Add billing subscription prerequisite and other fixes

labs/azuredevops/advancedsecurity/readme.md

@@ -41,6 +41,7 @@ In this lab, you will see how you can use Advanced Security to protect the Azure
 ### Before you begin
 
 - This lab requires you to complete task 1 from the <a href="../prereq-advsec/">prerequisite</a> instructions.
+- Since GitHub Advanced Security for Azure DevOps requires billing, you must have <a href="https://learn.microsoft.com/en-us/azure/devops/organizations/billing/set-up-billing-for-your-organization-vs?view=azure-devops">set up a billing subscription</a> for your organization.
 
 
 ### Task 1: Enable Advanced Security from Portal
@@ -186,9 +187,6 @@ When a Dependency Alert is created in Azure DevOps Advanced Security, it will co
     The build will run automatically, initiating the dependency scanning task and publishing the results to Advanced Security and alert automatically closed.
 
 
-    >**ProTip!** Squash Merge is important. If we just commit, the exposed credential will still be in the history. To avoid this, fix code, use a Squash Merge, push it to repo, and you're done!
-
-
 1.	Once the pipeline has been completed, **eShopOnWeb**, go to the Azure DevOps Advanced Security dashboard and click on Dependencies.
 
 1.	You will see that the alert *Improper Input Validation in IpMatcher....*... no longer exists, as it is now closed.

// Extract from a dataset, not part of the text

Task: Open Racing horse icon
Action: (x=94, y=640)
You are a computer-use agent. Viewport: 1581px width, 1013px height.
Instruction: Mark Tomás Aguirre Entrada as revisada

@@ -371,10 +369,6 @@ Code scanning in GitHub Advanced Security for Azure DevOps lets you analyze the
 4.	Click on Detections to see the different builds that detected this alert.
 
 
-    > ProTip!
-    > When a vulnerable component is no longer detected in the latest build for pipelines with the dependency scanning task, the state of the associated alert is automatically changed to Closed. To see these resolved alerts, you can use the State filter in the main toolbar and select Closed.
-
-
 #### Fixing the Code to resolve the alert
 1.	This is simple to fix using the method using parameters with dynamic SQL described in the Remediation steps.